DATA FOR ANALYSIS:
━━━━━━━━━━━━━━━━━━━━

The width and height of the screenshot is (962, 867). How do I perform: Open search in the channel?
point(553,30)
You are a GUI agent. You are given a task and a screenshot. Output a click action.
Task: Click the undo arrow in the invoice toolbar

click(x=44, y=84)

━━━━━━━━━━━━━━━━━━━━

WHAT YOU NEED TO DO: For this exercise, output the records in full, exactly.

ANSWER AREA:
The width and height of the screenshot is (962, 867). How do I perform: Open search in the channel?
point(553,30)
You are a GUI agent. You are given a task and a screenshot. Output a click action.
Task: Click the undo arrow in the invoice toolbar

click(x=44, y=84)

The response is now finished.